Mevduat dışı borçlanma kaleminin ise toplam fonlamamız içindeki payı bu yıl azaldı. Yıl içinde yaptığımız yüklü ödemelere rağmen, halen yüksek seyreden yabancı para likidite seviyesine sahibiz. Yabancı para kredilerde 2013 yılından bu yana devam eden düşüş sebebiyle, yurtdışı fonlamalarına olan ihtiyacımız önceki yıllara göre geriliyor. Bununla birlikte, elbette ki, bilançomuzu yönetmede ve fonlama yapısını çeşitlendirmede yurtdışı borçlanma programının önemi kaçınılmaz. Bu alanda fırsatları gözeterek, her zaman bu piyasaların önemli aktörlerinden biri olarak, ilişki ve ihtiyaçlarımızı canlı tutup yeni ihraçlar-borçlanmalar yapmaya devam edeceğiz.

Geçtiğimiz dönemde yaşanan ekonomik aktivitedeki yavaşlamanın, aktif kalitesi üzerindeki gecikmeli etkisi bu yıl belirginleşti. Takibe girişlerdeki artış, beklentimiz dahilinde, yılın ilk yarısında bireyselde, yılın geri kalanında ise büyük montanlı tüzel kredilerde gerçekleşti. Takipteki krediler rasyomuz %6,8 seviyesinde, sene başında duyurduğumuz beklentilerimize paralel olarak gerçekleşti. Aktif kalitesi için zorlu geçen 2018 ve 2019 yıllarından sonra, önümüzdeki yılda beklenen firmalar dışında yeni girişler öngörmüyoruz. Ayrıca ekonomik aktivitede yaşanan canlanmanın, aktif kalitesi üstündeki pozitif etkilerini de artarak hissetmeye başlıyoruz.

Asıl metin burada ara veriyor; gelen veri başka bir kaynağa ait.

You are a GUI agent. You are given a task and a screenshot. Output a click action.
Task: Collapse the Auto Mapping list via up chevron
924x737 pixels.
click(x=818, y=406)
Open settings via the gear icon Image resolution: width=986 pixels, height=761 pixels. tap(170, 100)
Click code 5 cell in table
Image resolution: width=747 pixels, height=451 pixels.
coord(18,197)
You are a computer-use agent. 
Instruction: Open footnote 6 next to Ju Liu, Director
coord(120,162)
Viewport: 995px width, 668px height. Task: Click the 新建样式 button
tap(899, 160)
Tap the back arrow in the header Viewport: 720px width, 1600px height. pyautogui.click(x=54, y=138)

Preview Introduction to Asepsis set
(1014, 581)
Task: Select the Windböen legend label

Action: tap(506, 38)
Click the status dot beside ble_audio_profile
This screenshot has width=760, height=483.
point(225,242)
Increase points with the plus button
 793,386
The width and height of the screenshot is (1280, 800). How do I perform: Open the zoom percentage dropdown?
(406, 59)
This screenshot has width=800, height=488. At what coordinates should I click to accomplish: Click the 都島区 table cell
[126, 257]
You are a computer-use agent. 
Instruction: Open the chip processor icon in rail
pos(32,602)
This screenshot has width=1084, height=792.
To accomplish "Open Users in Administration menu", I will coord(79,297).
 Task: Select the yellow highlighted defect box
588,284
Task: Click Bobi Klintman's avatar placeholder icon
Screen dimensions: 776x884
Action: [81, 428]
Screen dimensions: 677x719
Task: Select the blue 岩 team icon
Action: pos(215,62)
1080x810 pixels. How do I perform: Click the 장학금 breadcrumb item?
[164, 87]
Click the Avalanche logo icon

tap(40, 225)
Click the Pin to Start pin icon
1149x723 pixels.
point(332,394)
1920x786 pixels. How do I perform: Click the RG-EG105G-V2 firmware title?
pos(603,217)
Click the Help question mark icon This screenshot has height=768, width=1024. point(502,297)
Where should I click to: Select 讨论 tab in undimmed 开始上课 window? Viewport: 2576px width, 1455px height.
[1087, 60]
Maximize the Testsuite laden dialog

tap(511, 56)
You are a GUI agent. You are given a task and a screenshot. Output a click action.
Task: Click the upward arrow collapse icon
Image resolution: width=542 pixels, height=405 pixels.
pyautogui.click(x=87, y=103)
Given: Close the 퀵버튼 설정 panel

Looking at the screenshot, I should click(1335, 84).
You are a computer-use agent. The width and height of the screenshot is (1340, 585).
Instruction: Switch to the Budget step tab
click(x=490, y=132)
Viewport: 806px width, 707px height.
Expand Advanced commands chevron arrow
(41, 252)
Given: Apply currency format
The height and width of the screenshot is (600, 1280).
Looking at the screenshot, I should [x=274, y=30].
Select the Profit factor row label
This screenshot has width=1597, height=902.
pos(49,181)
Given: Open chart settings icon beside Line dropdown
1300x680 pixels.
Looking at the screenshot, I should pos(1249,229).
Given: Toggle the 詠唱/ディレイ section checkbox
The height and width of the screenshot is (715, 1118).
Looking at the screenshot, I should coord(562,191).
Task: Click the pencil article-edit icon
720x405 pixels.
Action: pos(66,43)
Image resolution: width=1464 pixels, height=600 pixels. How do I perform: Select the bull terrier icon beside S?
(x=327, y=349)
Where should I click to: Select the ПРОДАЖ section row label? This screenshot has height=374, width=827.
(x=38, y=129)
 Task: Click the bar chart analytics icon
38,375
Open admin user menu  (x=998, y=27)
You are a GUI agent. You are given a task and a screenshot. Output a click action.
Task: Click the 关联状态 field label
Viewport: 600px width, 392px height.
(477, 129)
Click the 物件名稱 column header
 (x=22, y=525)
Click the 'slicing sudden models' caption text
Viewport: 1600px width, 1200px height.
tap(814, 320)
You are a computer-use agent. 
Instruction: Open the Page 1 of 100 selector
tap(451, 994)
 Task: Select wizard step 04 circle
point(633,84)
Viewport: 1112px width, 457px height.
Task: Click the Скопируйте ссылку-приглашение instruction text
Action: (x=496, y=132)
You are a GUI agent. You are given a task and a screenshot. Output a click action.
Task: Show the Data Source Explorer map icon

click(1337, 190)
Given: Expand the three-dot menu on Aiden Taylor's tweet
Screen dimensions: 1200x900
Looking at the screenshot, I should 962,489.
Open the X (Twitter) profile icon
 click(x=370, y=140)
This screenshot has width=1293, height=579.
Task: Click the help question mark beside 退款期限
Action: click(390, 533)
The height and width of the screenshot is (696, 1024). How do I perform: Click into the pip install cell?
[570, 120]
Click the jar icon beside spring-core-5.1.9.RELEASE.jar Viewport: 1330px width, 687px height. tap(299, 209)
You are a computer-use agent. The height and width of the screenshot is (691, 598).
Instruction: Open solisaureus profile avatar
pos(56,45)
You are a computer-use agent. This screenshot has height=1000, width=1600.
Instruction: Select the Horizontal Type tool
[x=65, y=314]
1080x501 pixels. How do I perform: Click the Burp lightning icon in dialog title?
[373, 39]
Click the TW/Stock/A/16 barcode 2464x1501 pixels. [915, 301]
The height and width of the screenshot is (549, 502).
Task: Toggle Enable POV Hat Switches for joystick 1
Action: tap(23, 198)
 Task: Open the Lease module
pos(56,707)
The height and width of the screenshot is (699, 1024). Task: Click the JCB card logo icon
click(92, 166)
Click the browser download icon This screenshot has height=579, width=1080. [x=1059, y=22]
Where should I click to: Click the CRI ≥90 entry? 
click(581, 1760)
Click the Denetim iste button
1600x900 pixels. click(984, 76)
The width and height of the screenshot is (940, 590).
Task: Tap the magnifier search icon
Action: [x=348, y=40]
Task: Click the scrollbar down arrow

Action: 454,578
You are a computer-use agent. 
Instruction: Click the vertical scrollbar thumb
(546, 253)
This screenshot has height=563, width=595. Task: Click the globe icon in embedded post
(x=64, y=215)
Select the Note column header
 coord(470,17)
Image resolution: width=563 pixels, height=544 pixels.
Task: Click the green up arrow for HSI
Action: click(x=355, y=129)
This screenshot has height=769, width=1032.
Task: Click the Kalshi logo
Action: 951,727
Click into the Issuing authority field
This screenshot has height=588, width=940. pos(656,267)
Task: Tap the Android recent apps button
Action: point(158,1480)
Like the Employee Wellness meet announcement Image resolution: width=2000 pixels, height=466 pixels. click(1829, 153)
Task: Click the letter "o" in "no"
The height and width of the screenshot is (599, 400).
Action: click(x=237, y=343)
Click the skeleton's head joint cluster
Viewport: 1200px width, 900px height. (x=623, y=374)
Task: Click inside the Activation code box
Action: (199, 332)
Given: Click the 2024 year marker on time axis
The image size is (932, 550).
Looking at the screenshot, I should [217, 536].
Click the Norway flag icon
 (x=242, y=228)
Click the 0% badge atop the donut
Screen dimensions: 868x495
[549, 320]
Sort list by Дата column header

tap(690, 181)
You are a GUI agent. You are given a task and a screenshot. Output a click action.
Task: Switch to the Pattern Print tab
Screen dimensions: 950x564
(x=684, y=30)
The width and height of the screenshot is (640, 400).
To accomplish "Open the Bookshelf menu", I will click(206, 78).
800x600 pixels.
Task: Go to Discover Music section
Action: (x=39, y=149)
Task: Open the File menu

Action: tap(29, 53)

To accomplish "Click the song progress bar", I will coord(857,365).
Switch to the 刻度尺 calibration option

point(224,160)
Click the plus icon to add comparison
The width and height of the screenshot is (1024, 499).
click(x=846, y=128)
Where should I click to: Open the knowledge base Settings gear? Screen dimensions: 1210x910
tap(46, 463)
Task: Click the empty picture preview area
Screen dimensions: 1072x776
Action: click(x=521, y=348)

Sermaye yaratan büyüme stratejimiz sayesinde, bu dönemi sermaye yeterliliğini en üst seviyede tutarak geçirdik. 2018 sene sonu itibarıyla %16,5 olan konsolide sermaye yeterlilik oranımız, bu yıl sonu itibarıyla %17,8 seviyesine yükseldi ve minimum yasal limit olan %12’nin çok üzerinde kalmaya devam etti. Güçlü sermayemizin verdiği güvenle, önümüzdeki dönemde artan talebi karşılayarak, reel ekonomiye destek vermeye devam edeceğiz. 

Finansal olmayan tarafta ise gerek müşteri deneyimini iyileştirme gerekse dijitalleşme gibi odak alanlarımızda gelişimimiz sürdü. Geçtiğimiz yıl hizmet modeli dönüşümünü tamamladık. Şubelerimizin tüm dinamiği değişti. Bu alanda etkinliği ve hizmet kalitesini artırma yönünde çalışmalarımıza hız kesmeden devam ediyoruz. Müşterilerimizin finansal sağlığını korumak, onların güvenilir ortağı olmak ve danışmanlık sağlayabilmek önceliklerimiz arasında.

Sorumlu bankacılık alanında ise küresel seviyede ortaya çıkan en iyi uygulamaları tespit ediyoruz ve bunları daha da geliştirerek, sürdürülebilir kalkınma amaçlarına yönelik finansman çözümlerini ülkemizde hayata geçiriyoruz. Bu kapsamda, bu yıl içerisinde, 5 yıl vadeli yeşil tahvil ihracına imza attık. Türkiye’de gerçekleştirilen ilk işlem olma özelliğini taşıyan bu ihraçtan sağlanan fonla, iklim değişikliğine çözüm üreten yenilenebilir enerji ve kaynak verimliliği projelerine destek sağlayacağız. Türkiye’de yenilenebilir enerji finansmanında öncü olan ve rüzgar enerji santrallerine en çok finansman sağlayan Banka olarak bu alandaki çalışmalarımız sürecek. Sürdürülebilir alanları destekleyen bu ihraçların yanında, kredi tarafında ise, müşterilerimizi bu alanlarda vade boyunca teşvik eden bir yapıyı da geçtiğimiz yıl ülkemize kazandırdık. Bugüne kadar gerçekleştirdiğimiz Yeşil Bono, Sosyal Bono, Yeşil Kredi ve iş hayatında kadın erkek eşitliğini sağlamaya yönelik kredi ürünleri sağlamaya devam ederek, sektörde öncü konumumuzu pekiştirmeyi amaçlıyoruz.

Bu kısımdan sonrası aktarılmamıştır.